= INSTRUCTIONS TO FOLLOW =
Retype the items below character for character, starting at the line with "Open the 页面布局 ribbon tab" and ending at the line with "tap(985, 266)", both lines included.

= MATERIAL FOR THE TASK =
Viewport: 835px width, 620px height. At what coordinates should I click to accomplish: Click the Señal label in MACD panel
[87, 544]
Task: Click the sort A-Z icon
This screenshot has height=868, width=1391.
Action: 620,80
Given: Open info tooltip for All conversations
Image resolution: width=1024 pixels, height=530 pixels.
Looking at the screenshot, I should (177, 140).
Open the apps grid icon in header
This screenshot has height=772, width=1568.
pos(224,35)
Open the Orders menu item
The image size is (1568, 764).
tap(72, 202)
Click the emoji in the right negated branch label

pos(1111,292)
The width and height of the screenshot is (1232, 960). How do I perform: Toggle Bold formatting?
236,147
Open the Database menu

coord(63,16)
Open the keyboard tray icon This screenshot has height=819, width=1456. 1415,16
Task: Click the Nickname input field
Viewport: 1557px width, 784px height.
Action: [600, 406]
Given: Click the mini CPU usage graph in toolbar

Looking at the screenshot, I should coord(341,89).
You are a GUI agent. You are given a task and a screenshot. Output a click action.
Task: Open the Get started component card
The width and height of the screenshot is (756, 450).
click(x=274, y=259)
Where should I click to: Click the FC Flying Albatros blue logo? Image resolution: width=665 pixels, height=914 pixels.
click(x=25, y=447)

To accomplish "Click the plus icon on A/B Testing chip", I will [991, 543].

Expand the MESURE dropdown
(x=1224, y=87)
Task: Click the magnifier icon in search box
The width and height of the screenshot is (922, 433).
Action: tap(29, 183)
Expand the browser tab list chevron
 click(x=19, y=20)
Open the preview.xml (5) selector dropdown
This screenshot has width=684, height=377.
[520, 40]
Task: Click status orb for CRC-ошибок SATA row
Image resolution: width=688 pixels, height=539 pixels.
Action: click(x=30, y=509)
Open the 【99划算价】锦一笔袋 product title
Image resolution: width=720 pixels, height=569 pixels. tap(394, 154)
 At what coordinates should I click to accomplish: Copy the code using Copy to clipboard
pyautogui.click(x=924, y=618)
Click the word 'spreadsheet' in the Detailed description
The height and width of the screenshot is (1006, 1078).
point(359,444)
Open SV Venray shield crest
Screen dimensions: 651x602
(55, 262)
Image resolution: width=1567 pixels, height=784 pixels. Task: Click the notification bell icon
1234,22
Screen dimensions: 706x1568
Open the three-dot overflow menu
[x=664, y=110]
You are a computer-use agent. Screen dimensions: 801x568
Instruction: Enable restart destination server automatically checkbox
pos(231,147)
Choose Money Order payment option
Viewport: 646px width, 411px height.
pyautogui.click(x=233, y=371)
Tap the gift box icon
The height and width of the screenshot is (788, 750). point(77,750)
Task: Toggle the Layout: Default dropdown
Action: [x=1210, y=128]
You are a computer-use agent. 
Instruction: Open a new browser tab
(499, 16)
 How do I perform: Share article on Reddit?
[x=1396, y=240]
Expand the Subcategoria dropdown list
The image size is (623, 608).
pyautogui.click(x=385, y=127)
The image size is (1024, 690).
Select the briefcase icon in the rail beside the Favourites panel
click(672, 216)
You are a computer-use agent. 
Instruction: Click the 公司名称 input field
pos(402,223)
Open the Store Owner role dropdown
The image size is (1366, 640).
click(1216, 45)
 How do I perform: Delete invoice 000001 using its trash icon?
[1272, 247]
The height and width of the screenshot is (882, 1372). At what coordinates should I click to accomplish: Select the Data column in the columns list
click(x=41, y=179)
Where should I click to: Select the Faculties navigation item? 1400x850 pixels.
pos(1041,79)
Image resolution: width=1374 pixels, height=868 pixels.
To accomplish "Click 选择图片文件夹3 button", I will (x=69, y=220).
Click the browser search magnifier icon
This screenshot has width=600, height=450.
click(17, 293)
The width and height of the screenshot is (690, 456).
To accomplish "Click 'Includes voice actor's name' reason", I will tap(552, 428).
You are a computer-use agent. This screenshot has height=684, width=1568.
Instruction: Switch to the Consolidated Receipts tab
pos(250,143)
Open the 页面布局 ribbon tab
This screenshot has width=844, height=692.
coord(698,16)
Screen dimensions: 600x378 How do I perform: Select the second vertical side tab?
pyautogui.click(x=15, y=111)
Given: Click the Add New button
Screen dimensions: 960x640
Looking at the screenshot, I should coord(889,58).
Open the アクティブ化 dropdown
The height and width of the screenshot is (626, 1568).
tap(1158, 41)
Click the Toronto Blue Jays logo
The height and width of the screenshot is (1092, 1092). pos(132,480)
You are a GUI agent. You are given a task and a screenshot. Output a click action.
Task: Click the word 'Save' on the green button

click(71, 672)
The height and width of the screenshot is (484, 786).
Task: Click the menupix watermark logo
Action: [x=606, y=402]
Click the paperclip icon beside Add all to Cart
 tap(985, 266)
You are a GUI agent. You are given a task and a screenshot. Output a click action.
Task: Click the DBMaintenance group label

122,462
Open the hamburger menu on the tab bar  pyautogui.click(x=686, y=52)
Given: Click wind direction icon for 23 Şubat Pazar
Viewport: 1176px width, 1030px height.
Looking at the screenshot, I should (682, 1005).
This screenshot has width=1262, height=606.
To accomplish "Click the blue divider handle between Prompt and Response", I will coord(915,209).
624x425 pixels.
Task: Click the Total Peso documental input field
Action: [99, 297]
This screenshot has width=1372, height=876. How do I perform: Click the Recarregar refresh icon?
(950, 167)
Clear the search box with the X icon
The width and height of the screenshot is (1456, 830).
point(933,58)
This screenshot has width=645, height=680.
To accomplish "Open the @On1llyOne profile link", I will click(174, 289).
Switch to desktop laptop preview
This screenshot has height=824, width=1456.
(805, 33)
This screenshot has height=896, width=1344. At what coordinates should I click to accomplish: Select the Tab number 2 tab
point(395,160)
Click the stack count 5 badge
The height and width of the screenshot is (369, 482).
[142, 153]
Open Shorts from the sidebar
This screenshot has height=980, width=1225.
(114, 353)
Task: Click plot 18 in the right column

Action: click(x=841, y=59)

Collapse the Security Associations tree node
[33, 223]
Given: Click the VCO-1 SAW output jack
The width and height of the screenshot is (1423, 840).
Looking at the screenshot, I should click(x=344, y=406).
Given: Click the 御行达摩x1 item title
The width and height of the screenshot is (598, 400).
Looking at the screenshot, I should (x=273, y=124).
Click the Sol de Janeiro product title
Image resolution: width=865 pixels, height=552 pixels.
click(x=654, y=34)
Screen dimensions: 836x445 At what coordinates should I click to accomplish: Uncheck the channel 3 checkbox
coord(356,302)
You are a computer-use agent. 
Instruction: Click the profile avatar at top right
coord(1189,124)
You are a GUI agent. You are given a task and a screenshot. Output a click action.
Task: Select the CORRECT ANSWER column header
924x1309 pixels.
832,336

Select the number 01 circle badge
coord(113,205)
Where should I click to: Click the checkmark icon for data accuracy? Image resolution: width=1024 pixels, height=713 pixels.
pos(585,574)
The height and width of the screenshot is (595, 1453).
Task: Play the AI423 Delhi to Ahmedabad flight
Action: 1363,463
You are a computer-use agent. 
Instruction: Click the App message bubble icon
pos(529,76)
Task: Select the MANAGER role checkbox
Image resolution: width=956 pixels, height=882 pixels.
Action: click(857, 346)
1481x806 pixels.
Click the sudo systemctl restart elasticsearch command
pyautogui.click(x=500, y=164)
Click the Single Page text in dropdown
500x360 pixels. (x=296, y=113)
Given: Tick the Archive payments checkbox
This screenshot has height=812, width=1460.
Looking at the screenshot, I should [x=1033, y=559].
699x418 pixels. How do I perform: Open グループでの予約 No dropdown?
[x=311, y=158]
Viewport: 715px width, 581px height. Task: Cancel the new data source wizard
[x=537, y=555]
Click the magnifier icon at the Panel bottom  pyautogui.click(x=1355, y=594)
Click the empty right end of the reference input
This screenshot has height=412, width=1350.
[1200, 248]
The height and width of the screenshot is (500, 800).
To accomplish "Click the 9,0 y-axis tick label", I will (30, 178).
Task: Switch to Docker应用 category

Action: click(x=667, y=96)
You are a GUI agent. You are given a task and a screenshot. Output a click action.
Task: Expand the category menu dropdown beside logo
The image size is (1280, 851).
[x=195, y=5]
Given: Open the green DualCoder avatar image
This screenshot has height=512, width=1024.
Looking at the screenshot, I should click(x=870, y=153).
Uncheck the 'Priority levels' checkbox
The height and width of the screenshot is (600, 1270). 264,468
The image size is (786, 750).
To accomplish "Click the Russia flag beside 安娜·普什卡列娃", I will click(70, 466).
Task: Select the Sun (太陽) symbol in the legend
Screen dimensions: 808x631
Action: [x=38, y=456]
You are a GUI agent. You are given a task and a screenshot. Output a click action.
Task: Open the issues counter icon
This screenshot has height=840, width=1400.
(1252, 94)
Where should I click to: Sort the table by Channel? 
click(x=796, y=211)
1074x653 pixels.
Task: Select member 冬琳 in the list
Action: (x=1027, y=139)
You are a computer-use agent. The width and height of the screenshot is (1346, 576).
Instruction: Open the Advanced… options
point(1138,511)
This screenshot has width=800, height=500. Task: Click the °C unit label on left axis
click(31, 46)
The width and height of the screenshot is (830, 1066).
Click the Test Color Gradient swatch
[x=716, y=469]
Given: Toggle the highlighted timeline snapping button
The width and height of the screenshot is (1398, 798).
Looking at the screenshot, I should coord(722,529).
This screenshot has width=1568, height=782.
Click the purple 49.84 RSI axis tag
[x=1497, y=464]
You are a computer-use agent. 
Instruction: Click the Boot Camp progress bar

= ANSWER TO THE PROBLEM =
Open the 页面布局 ribbon tab
This screenshot has width=844, height=692.
coord(698,16)
Screen dimensions: 600x378 How do I perform: Select the second vertical side tab?
pyautogui.click(x=15, y=111)
Given: Click the Add New button
Screen dimensions: 960x640
Looking at the screenshot, I should coord(889,58).
Open the アクティブ化 dropdown
The height and width of the screenshot is (626, 1568).
tap(1158, 41)
Click the Toronto Blue Jays logo
The height and width of the screenshot is (1092, 1092). pos(132,480)
You are a GUI agent. You are given a task and a screenshot. Output a click action.
Task: Click the word 'Save' on the green button

click(71, 672)
The height and width of the screenshot is (484, 786).
Task: Click the menupix watermark logo
Action: [x=606, y=402]
Click the paperclip icon beside Add all to Cart
 tap(985, 266)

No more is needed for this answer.